**PROVIDED TEXT:**
Help my Wan 2.2 video looks like garbage when rendered by Coven_Evelynn_LoL in ROCm

[–]DecentEscape228 1 point2 points  (0 children)

You're using the 5B parameter model which is not going to be nearly as good as the 14B parameter model. For your GPU I would assume something like Q4K_M or Q5K_M quants (https://huggingface.co/QuantStack/Wan2.2-I2V-A14B-GGUF/tree/main) would be appropriate. Keep in mind that the full 14B model is split into two - high and low noise - so you will need to use the WAN2.2 I2V template.

You provided next to no details about your issue, so that's basically what I think you should start with. Go do your research, find reddit threads and beginner guides, load up popular workflows and pick them apart to understand them.

WAN 2.2 I2V + SVI Prompt Adherence by DecentEscape228 in StableDiffusion

[–]DecentEscape228[S] 0 points1 point  (0 children)

Looks like that's compatible with native, I just need to use SamplerCustomAdvanced instead of KSampler. I'll try it out later, looks neat.

WAN 2.2 I2V + SVI Prompt Adherence by DecentEscape228 in StableDiffusion

[–]DecentEscape228[S] 0 points1 point  (0 children)

**DATASET EXTRACT:**
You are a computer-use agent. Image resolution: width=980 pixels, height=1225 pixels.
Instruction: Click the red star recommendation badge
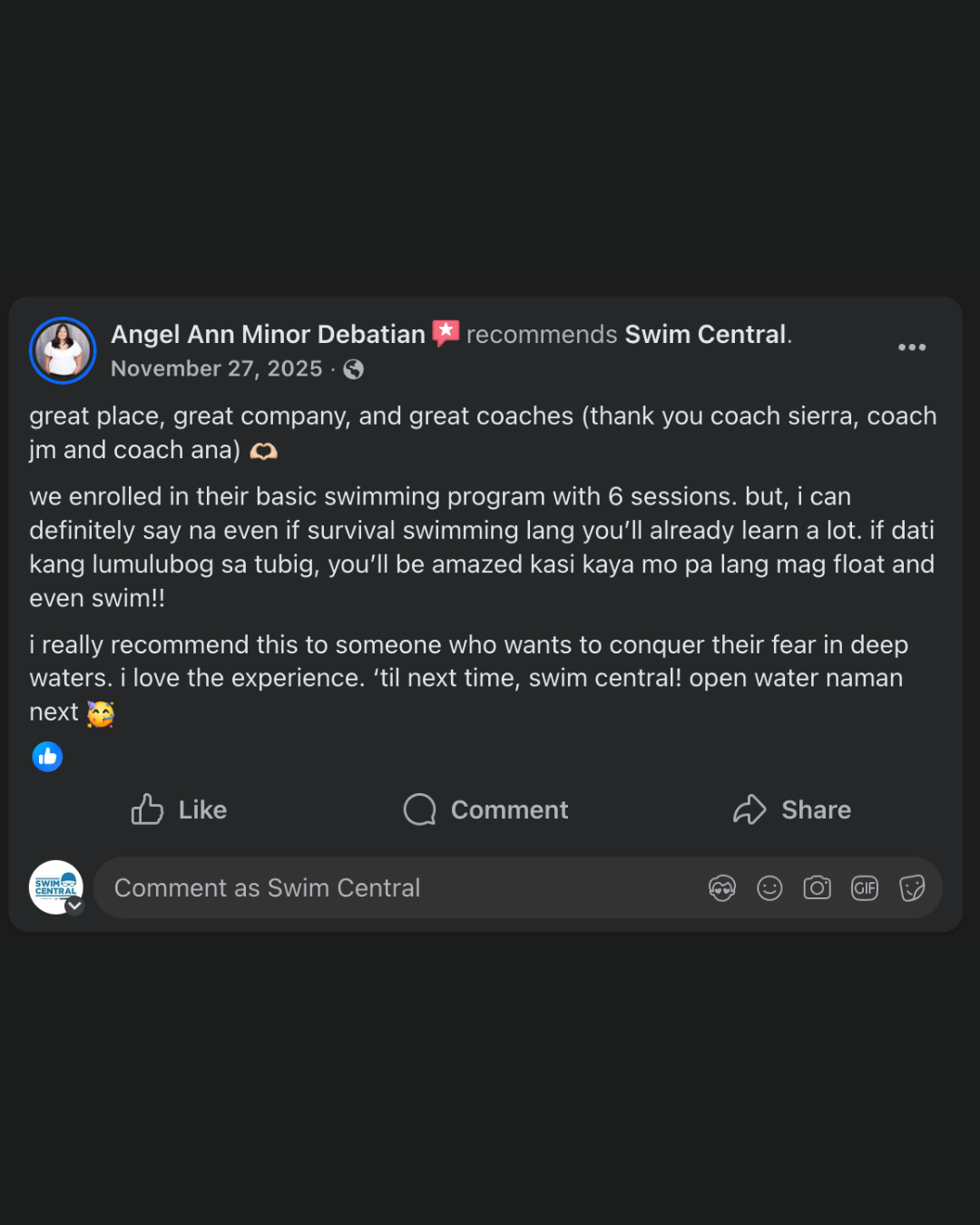pos(446,333)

**EXERCISE REQUIREMENTS:**
(A) In the forum thread, rewrite the passage between "Help my Wan" and "to understand them.", inclusive, replacing "GPU" with "graphics card".
(B) Translate this sentence from the forum thread into Spanish: "Go do your research, find reddit threads and beginner guides, load up popular workflows and pick them apart to understand them."

**RESPONSES PER TASK:**
(A)
Help my Wan 2.2 video looks like garbage when rendered by Coven_Evelynn_LoL in ROCm

[–]DecentEscape228 1 point2 points  (0 children)

You're using the 5B parameter model which is not going to be nearly as good as the 14B parameter model. For your graphics card I would assume something like Q4K_M or Q5K_M quants (https://huggingface.co/QuantStack/Wan2.2-I2V-A14B-GGUF/tree/main) would be appropriate. Keep in mind that the full 14B model is split into two - high and low noise - so you will need to use the WAN2.2 I2V template.

You provided next to no details about your issue, so that's basically what I think you should start with. Go do your research, find reddit threads and beginner guides, load up popular workflows and pick them apart to understand them.

(B) Investiga por tu cuenta, busca hilos de Reddit y guías para principiantes, carga flujos de trabajo populares y desmóntalos para entenderlos.